Nucleospin plasmid miniprep kit

The genes of interest were amplified from the genomic DNA of T. reesei strain PC-3-7, and a vector fragment was amplified by inverse polymerase chain reaction (PCR) using pUC118 (Takara Bio, Shiga, Japan) as the template. The amplified fragments, which have been pre-designed to add a SwaI cleavage site using primers, were ligated using an In-Fusion HD Cloning Kit (Clontech Laboratories, Mountain View, CA, USA) according to the manufacturer’s protocol.

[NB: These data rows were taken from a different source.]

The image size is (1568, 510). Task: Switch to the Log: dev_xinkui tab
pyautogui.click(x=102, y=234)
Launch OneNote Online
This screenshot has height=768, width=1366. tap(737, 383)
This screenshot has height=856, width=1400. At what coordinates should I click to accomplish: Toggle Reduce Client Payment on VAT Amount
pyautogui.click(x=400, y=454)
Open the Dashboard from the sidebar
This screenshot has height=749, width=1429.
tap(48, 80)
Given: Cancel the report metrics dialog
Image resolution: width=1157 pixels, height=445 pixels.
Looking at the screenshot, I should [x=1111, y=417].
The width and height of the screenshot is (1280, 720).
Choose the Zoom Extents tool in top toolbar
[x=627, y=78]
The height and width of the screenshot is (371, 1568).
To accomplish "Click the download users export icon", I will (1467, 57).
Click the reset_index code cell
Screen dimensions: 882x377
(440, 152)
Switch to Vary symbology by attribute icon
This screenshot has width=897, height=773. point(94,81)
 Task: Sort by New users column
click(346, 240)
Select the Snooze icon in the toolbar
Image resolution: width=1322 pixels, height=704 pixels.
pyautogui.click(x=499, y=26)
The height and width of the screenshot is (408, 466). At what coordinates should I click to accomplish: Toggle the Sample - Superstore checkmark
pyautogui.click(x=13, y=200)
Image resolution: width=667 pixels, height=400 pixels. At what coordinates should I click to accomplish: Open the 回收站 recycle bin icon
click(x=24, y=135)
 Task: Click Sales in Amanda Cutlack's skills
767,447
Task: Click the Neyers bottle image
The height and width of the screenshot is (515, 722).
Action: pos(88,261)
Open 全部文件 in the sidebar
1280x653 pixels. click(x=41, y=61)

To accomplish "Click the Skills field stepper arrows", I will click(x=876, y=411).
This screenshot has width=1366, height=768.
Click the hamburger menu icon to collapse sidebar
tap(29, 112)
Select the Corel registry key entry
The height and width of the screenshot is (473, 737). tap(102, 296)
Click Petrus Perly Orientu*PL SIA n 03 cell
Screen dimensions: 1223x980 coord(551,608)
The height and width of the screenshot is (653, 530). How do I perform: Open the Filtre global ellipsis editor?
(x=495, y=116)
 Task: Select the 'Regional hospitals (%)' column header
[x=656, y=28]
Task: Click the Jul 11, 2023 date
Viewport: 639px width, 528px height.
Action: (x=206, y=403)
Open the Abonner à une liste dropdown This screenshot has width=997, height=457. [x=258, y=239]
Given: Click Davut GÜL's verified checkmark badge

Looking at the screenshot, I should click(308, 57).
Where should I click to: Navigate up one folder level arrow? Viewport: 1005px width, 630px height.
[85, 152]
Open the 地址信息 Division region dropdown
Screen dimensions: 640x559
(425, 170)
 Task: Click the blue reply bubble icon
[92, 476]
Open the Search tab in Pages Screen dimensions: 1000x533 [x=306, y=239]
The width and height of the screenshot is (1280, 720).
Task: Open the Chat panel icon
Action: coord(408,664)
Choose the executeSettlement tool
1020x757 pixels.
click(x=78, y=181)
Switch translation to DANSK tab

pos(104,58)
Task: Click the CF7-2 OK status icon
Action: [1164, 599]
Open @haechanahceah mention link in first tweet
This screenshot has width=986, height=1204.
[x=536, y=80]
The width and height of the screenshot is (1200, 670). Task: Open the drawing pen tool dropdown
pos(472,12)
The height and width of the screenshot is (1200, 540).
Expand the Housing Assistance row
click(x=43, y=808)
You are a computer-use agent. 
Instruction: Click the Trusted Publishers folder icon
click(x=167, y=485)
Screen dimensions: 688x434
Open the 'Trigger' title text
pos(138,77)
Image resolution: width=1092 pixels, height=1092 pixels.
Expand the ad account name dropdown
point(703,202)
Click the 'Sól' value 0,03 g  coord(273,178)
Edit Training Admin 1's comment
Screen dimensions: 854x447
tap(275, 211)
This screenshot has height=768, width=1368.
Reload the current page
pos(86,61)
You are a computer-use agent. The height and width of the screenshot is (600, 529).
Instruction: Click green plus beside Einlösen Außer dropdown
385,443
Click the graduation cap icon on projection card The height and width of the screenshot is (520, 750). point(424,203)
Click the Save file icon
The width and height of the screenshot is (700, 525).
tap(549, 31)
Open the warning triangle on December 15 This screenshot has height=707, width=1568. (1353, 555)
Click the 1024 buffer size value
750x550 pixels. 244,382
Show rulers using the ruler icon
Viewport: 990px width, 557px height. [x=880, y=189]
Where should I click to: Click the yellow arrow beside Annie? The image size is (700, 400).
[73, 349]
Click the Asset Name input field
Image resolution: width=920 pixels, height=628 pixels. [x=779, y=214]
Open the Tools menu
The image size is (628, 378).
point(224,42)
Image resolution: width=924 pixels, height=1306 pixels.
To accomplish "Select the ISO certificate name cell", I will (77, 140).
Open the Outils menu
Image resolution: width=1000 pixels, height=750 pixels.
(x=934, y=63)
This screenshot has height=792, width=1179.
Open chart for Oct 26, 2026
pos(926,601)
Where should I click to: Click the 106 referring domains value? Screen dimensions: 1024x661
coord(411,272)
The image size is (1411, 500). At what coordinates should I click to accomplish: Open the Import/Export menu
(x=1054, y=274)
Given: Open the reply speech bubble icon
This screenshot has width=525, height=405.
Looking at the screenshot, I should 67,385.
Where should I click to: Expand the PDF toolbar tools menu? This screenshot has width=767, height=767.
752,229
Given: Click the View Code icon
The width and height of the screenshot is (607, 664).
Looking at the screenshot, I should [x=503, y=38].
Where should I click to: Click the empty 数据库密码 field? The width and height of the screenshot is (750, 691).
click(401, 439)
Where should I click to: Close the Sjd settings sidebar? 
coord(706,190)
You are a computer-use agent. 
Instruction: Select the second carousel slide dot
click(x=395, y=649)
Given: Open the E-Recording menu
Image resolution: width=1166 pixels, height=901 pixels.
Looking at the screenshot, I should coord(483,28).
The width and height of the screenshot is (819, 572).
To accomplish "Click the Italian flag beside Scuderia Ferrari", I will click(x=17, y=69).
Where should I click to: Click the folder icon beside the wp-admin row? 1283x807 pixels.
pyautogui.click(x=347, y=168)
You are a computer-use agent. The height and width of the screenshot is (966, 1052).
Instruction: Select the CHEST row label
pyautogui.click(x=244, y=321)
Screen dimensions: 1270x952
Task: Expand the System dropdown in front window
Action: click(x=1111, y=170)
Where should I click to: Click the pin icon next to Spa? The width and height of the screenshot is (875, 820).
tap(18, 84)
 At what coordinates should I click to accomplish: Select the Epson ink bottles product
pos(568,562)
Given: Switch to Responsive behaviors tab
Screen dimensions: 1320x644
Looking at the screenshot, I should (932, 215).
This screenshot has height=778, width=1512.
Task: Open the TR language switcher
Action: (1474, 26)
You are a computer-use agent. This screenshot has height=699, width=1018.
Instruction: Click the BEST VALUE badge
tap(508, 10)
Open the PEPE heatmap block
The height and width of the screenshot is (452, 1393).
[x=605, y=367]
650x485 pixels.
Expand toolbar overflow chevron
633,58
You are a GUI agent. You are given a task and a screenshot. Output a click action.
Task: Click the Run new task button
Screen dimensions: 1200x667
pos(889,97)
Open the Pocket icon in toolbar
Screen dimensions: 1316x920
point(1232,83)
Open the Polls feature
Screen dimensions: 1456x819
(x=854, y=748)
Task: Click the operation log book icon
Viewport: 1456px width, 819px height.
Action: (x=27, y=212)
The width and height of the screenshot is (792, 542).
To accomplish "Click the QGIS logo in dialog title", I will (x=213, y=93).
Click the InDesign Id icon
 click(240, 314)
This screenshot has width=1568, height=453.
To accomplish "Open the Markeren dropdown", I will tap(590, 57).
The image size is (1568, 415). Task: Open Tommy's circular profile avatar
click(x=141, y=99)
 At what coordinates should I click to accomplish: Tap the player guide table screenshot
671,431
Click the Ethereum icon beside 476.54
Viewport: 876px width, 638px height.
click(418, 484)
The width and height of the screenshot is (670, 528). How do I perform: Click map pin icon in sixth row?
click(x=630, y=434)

Escherichia coli DH5a was used as a cloning host, and a NucleoSpin^® Plasmid miniprep kit (Takara Bio) was used to purify the plasmid DNA. More details on the cloned gene and primers are provided in an Additional file 2: Table S2. The nanobody expression cassettes were constructed by the fragment of artificial gene synthesis (Additional file 2: Table S4) procured from the amino acid sequence of a nanobody with CBD-carrier polypeptide and KEX2 linker (Fig. 3a, SCK) shown in Additional file 2: Table S2 and the PCR fragment with the primer pair shown in Additional file 2: Table S5. The expression cassettes of secretory signal peptide (Fig. 3a, S) and CBD-carrier polypeptide (Fig. 3a, SC) addition were obtained by inverse PCR from expression cassettes of CSK patterns (pUC-V014, pUC-V017, pUC-V020) as templates.